Texte extrait →

----------------------------------------

Et comme on pouvait s’y attendre cette évaluation du « mérite » individuel sera prise en compte pour l’avancement et les promotions.
Les résultats des contractuels pris en compte dans les rémunérations. Il est prévu dans le projet de loi d’insérer dans le statut un article qui indique que la rémunération des agents contractuels est fixée par l’autorité compétente en tenant compte des fonctions exercées, de la qualification requise pour l’exercice et de leur expérience. Elle pourra aussi tenir compte de leurs résultats professionnels et des résultats collectifs du service.
De nouvelles sanctions à l’État et dans l’hospitalière. Il est prévu, dans la fonction publique d’État et dans l’hospitalière, la création d’une nouvelle sanction (en l’occurrence une exclusion temporaire des fonctions de trois jours), qui ne serait pas soumise à l’examen des CAP. Pour l’État et l’hospitalière, il est aussi prévu que l’exclusion temporaire de fonctions soit inscrite dans le dossier du fonctionnaire.
Ainsi entre le recrutement sous contrat, l’individualisation accrue de la rémunération et l’accroissement des possibilités de sanctions par la hiérarchie locale, tout est fait pour organiser la soumission totale de l’agent à sa hiérarchie locale.
Les dispositions relatives aux mobilités… vers la sortie
De nouveaux dispositifs apparaissent pour atteindre coûte que coûte les objectifs des 120 000 suppressions de postes prévus à l’horizon 2022.

----------------------------------------

Liste des exercices →
(A) Présentez sous forme de liste le paragraphe du texte extrait qui commence par « De nouvelles sanctions à l'État », en conservant ses informations principales.
(B) Recopiez sans rien changer le passage du texte extrait qui s'ouvre sur les mots « Ainsi entre le » et se termine par « à l’horizon 2022. ».

----------------------------------------

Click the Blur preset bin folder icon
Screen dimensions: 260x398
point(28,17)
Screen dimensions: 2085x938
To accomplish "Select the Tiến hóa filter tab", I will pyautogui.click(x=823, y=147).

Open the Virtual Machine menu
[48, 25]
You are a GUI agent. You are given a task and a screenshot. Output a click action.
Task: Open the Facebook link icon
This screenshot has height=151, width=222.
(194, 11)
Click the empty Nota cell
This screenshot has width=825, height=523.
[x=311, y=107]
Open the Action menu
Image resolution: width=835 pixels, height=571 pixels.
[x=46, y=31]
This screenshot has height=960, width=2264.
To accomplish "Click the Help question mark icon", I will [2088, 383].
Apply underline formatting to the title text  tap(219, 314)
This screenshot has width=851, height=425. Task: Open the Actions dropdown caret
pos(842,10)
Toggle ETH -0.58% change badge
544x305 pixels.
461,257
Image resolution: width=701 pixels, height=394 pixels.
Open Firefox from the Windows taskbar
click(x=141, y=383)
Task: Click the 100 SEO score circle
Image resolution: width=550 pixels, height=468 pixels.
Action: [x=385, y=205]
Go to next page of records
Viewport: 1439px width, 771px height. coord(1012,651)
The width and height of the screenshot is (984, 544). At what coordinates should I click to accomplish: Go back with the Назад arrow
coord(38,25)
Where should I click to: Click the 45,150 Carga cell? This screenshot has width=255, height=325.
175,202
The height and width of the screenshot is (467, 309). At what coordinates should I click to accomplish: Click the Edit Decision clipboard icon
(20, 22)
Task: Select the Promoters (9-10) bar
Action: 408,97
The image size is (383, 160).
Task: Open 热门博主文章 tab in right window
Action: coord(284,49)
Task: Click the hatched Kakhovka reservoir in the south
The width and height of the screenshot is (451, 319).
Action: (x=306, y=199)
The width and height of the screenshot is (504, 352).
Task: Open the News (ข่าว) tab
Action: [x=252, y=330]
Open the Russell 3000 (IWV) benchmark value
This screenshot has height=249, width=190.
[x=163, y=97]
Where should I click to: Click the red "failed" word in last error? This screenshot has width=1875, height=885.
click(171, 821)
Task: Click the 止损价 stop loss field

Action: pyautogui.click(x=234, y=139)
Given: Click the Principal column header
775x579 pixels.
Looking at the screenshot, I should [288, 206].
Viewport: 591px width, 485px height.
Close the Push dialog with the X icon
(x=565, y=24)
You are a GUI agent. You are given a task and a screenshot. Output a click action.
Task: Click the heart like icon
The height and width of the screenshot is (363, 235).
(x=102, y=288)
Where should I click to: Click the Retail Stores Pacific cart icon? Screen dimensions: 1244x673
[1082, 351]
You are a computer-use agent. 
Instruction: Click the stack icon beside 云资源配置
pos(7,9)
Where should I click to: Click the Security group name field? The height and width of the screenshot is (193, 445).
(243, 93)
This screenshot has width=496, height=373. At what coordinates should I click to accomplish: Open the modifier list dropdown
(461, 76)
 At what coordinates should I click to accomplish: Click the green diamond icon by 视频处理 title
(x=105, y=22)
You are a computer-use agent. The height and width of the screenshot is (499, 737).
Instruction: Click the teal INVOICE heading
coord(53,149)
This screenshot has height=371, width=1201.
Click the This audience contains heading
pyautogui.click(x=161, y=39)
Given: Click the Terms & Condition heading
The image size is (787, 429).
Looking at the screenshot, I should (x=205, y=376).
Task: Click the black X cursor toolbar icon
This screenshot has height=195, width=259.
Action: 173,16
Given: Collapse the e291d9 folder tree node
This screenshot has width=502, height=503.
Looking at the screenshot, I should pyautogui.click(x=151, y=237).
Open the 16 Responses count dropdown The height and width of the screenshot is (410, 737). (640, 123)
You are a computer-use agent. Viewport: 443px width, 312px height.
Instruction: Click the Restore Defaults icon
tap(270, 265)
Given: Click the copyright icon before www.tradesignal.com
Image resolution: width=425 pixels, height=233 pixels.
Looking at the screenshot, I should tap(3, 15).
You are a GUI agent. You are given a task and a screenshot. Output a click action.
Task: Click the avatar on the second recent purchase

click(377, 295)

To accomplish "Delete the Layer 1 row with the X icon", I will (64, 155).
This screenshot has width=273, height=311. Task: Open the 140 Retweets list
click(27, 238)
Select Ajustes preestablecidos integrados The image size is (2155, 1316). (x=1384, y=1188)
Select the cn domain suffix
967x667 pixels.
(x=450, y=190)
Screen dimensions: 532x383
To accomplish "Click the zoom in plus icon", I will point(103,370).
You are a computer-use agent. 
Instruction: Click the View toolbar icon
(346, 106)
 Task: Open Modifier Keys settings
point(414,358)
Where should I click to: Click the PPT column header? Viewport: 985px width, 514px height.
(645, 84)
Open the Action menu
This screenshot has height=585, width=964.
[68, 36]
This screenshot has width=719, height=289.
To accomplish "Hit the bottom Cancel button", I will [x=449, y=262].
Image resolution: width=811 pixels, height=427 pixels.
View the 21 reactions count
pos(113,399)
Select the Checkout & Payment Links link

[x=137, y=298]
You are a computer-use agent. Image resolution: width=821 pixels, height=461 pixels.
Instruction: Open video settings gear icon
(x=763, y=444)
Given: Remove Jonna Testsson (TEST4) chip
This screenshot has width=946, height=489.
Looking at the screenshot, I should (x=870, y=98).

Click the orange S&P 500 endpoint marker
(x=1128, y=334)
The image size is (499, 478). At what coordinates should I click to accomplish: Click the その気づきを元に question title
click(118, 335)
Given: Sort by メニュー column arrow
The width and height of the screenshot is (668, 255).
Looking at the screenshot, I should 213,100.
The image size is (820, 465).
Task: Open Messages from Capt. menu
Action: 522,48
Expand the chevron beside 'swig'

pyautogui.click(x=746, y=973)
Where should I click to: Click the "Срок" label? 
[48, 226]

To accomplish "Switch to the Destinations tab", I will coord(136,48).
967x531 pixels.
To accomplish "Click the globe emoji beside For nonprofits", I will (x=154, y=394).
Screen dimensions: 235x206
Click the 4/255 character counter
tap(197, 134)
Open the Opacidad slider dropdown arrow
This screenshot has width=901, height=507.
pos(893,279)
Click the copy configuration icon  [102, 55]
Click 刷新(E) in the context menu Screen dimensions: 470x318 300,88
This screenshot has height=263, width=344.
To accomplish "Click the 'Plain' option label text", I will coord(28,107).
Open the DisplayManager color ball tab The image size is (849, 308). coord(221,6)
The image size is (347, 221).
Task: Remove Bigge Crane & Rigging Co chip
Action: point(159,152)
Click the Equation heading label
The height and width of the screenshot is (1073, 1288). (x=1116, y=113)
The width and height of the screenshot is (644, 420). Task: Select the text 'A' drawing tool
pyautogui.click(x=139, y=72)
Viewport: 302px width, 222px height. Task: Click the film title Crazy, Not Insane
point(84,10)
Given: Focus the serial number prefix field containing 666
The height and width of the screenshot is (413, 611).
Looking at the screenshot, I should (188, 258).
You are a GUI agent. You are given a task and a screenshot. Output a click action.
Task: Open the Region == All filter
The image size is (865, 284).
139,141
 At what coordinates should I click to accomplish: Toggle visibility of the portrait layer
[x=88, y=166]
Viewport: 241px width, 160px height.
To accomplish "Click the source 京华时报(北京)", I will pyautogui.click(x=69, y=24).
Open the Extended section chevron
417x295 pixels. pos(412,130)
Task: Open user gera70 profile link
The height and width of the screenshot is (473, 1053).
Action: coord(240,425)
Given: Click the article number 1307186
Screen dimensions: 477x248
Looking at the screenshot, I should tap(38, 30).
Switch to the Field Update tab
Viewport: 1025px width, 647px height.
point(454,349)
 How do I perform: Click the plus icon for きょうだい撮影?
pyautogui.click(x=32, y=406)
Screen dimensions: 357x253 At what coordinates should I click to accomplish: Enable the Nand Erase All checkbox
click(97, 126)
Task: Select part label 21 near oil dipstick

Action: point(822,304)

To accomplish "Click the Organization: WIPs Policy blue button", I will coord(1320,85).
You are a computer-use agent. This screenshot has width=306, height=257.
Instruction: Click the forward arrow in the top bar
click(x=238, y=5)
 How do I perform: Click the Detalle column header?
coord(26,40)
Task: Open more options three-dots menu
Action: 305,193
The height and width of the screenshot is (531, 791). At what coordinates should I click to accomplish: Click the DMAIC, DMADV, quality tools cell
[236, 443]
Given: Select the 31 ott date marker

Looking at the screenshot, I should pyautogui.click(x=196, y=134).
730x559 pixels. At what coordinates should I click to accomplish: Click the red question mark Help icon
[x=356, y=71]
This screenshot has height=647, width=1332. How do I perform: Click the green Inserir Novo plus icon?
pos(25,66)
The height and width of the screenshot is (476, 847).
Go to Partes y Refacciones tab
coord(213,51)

----------------------------------------

Résultats par exercice →
(A)
- Une nouvelle sanction est prévue dans la fonction publique d'État et dans l'hospitalière : une exclusion temporaire des fonctions de trois jours.
- Cette sanction ne serait pas soumise à l'examen des CAP.
- Pour l'État et l'hospitalière, l'exclusion temporaire de fonctions serait inscrite dans le dossier du fonctionnaire.

(B)
Ainsi entre le recrutement sous contrat, l’individualisation accrue de la rémunération et l’accroissement des possibilités de sanctions par la hiérarchie locale, tout est fait pour organiser la soumission totale de l’agent à sa hiérarchie locale.
Les dispositions relatives aux mobilités… vers la sortie
De nouveaux dispositifs apparaissent pour atteindre coûte que coûte les objectifs des 120 000 suppressions de postes prévus à l’horizon 2022.